SOURCE TEXT ▸
The Lawyer Who Will Not Be Named had an idea for a video game this past October, challenging a "video game company" to actually create his twisted concept. The "winner" gets to decide which charity will receive the $10,000 bounty. It involved a 14-year old boy armed with a baseball bat and various other weapons of minor destruction engaging in a sadistic rampage, killing, and urinating on his victims. The challenge has been met, and it's great!

A beautiful rendition of The Lawyer Who Will Not Be Named's bizarre fantasy is done in carefully rendered, wonderfully animated sprites! Not only is it a treasure to see in action, but the music is quite catchy, too.

Sadly, the game is free, offending one of the proposal's stated requirements. If you enjoy old-school action platformers, with copious amounts of flowing bitmapped urine, download this NOW.

I'm O.K.: The Video Game That Lets You Crush Dog Skulls, Shoot Children With Sniper Rifles, and So Much More [Thompsonsoft]

(The full game concept is after the jump, just so you know what you're getting yourself into.)

The proposal for The Lawyer Who Will Not Be Named's video game:

The video game industry says Sticks and stones can break my bones, but games can never hurt me. Fine. I have a modest proposal for the video game industry. I'll write a check for $10,000 to the favorite charity of Take-Two Interactive Software, Inc's chairman, Paul Eibeler - a man Bernard Goldberg ranks as #43 in his book 100 People Who Are Screwing Up America - if any video game company will create, manufacture, distribute, and sell a video game in 2006 like the following:

Osaki Kim is the father of a high school boy beaten to death with a baseball bat by a 14-year-old gamer. The killer obsessively played a violent video game in which one of the favored ways of killing is with a bat. The opening scene, before the interactive game play begins, is the Los Angeles courtroom in which the killer is sentenced "only" to life in prison after the judge and the jury have heard experts explain the connection between the game and the murder.

PROVIDED MATERIAL ▸
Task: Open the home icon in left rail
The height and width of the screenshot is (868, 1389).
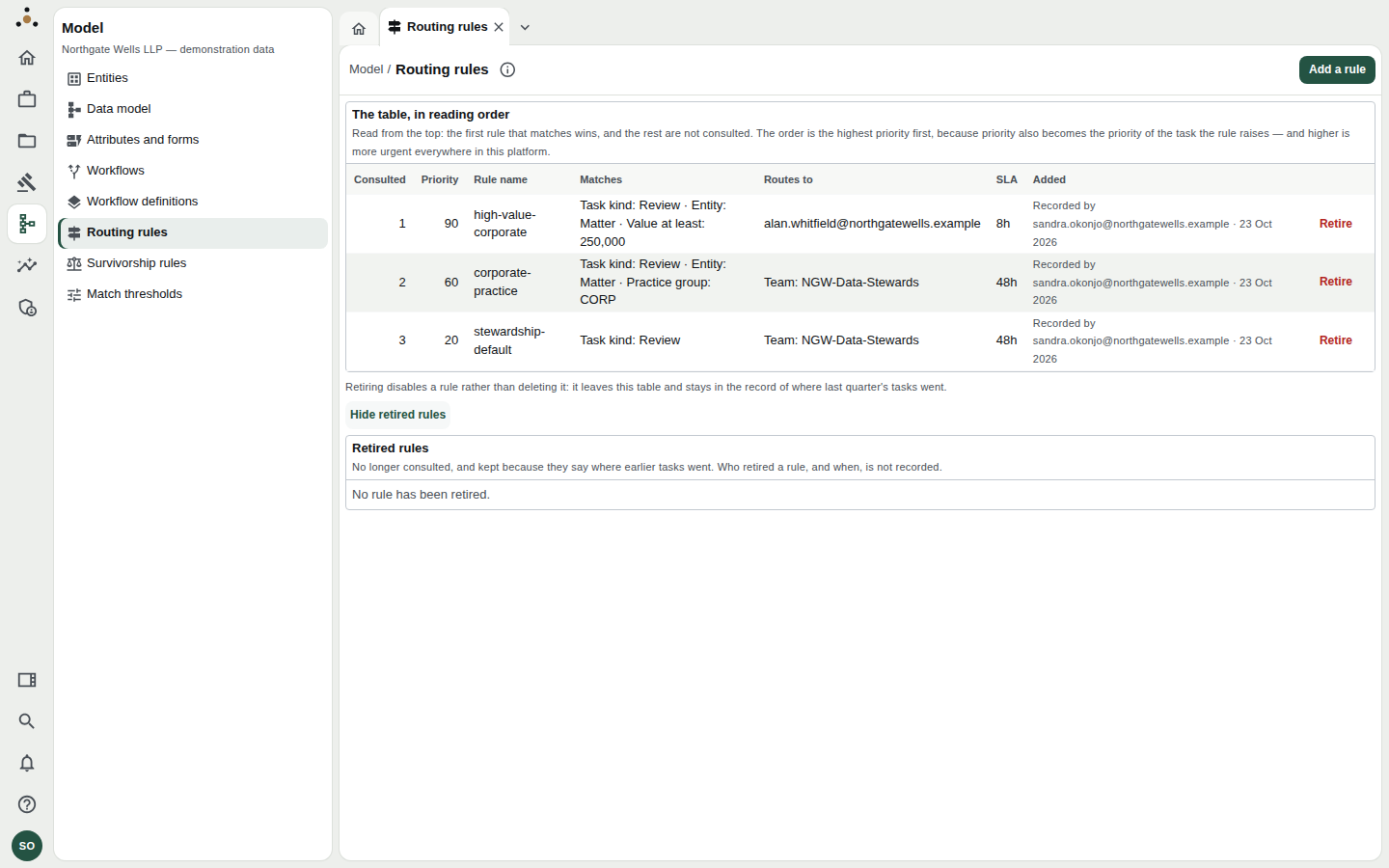Action: click(27, 58)
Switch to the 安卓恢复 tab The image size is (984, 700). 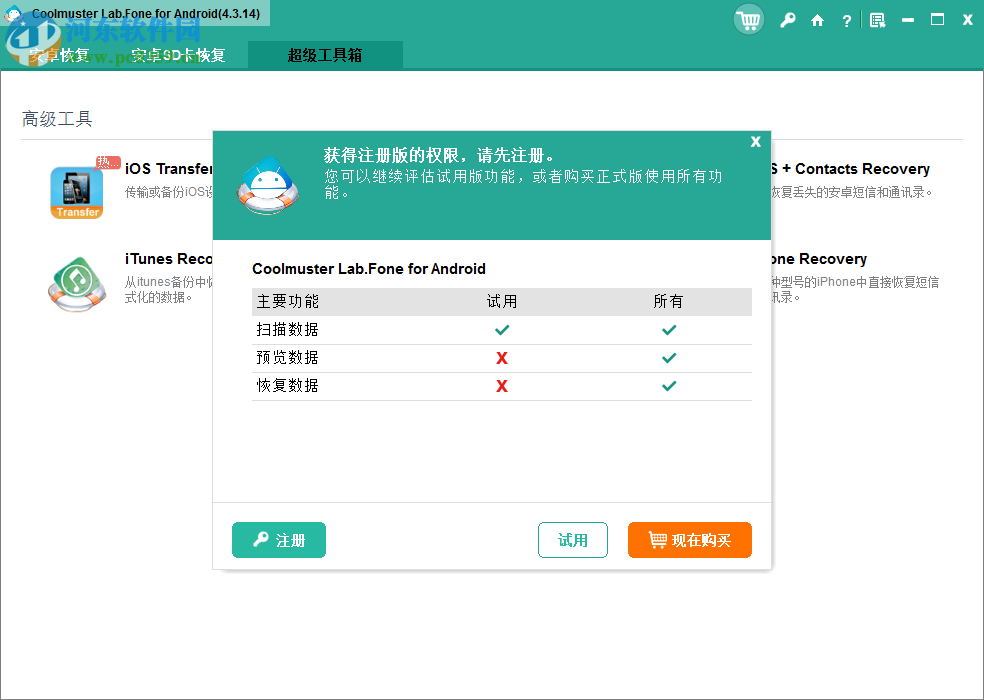point(60,56)
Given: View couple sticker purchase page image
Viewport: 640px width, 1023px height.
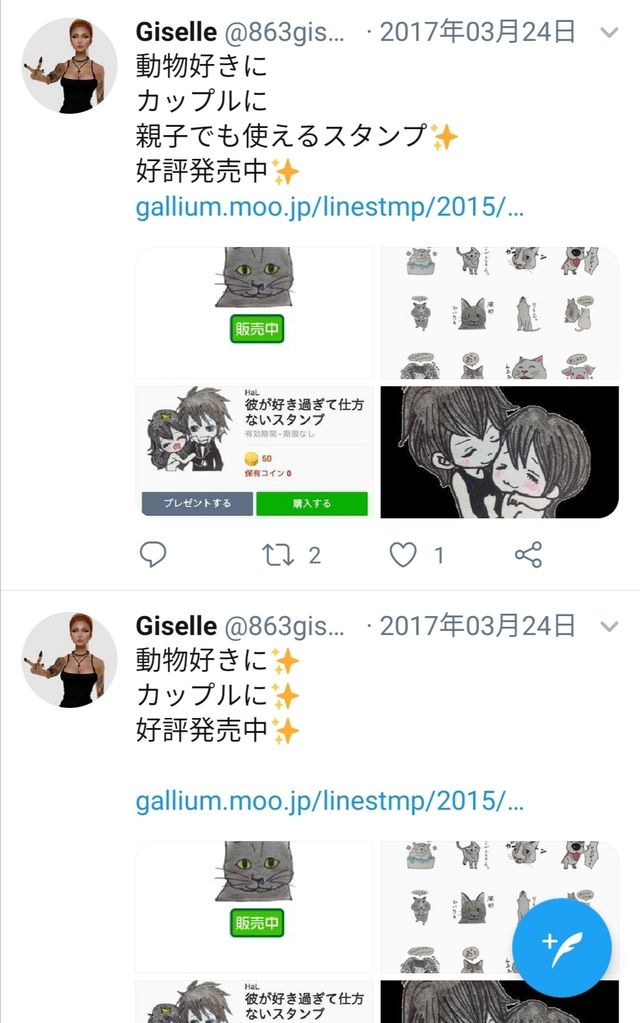Looking at the screenshot, I should [x=254, y=452].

CHALLENGES ▸
(1) Echo the part of the post between "A beautiful rendition" and "quite catchy, too.", inclusive.
(2) Answer from the post:
(a) How much money does the proposal offer to give to charity?
(b) Who is named as the chairman of Take-Two Interactive Software, Inc.?
(c) In which city is the courtroom of the game's opening scene?
Work only from the post.

OUTPUTS ▸
(1)
A beautiful rendition of The Lawyer Who Will Not Be Named's bizarre fantasy is done in carefully rendered, wonderfully animated sprites! Not only is it a treasure to see in action, but the music is quite catchy, too.

(2)
(a) $10,000
(b) Paul Eibeler
(c) Los Angeles